TEGUCIGALPA, Honduras (AP) – Hondurans will choose a successor to deeply unpopular President Juan Orlando Hernández on Sunday in elections that could topple his National Party after 12 years in power.

The candidate most likely to do so is Xiomara Castro of the left-wing Freedom and Refoundation party. The former first lady is making her third run for president and is the only one of 13 opposition candidates to have a chance to beat Hernández’s hand-picked successor Nasry Asfura, a popular mayor of Tegucigalpa.

The level of distrust of Hondurans in the electoral process is such that many fear that there could be unrest in the streets, whoever wins.

After a protracted contest filled with irregularities in 2017, protesters took to the streets and the government imposed a curfew. Three weeks later, Hernández was declared the winner despite the Organization of American States observation mission calling for an overhaul. At least 23 people were killed.

This time, the companies located along the main axes of the capital are not taking any risks. Workers mounted sheets of plywood over their many windows on Saturday.

More than 5.1 million Hondurans are registered to vote at nearly 6,000 polling stations across the country. In addition to a new president, they will choose a new congress, new representatives in the Central American Parliament and a multitude of local races.

Experts say it will be a question of whether people dissatisfied with the National Party regime come forward in sufficient numbers to defeat the outgoing president’s powerful electoral apparatus. Hondurans have reported receiving phone calls from the National Party in recent days offering an assortment of payments or other government benefits and reminding them to vote. Some calls proposed to organize transport to the polling places.

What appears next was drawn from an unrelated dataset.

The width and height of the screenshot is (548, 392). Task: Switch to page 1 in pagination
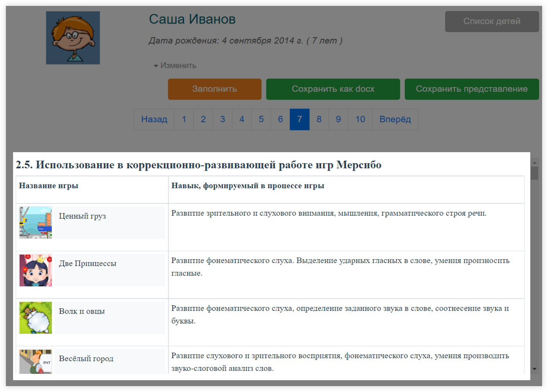(x=184, y=119)
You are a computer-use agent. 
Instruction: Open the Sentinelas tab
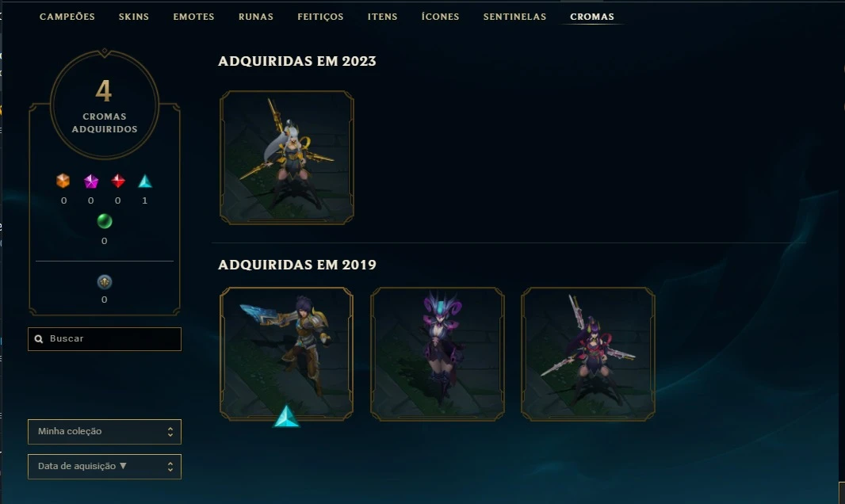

In a world hammered by the COVID-19 pandemic, Honduras can count this as one of the crises that have ravaged it in recent years. Last year, the country also suffered the devastating effects of two major hurricanes. Unemployment was 10.9% last year while the economy shrank 9%. Powerful street gangs continue to terrorize Hondurans, leading, with economic factors, to tens of thousands of Hondurans to emigrate.

Corruption is practiced with such impunity that Hondurans have turned their hopes to US federal prosecutors in New York. They obtained a life sentence for Hernández’s brother, Juan Antonio “Tony” Hernández, for drug trafficking, and accused the president of fueling his political rise with the proceeds of drugs, although they did not. have not charged. Juan Orlando Hernández has denied any wrongdoing.

The ground therefore seems favorable for Castro, but doubts remain as to the extent of the real changes it would bring. Her husband, José Manuel Zelaya, was ousted by the military in a coup in 2009. US prosecutors have also linked him to bribes from drug traffickers, which he denies also.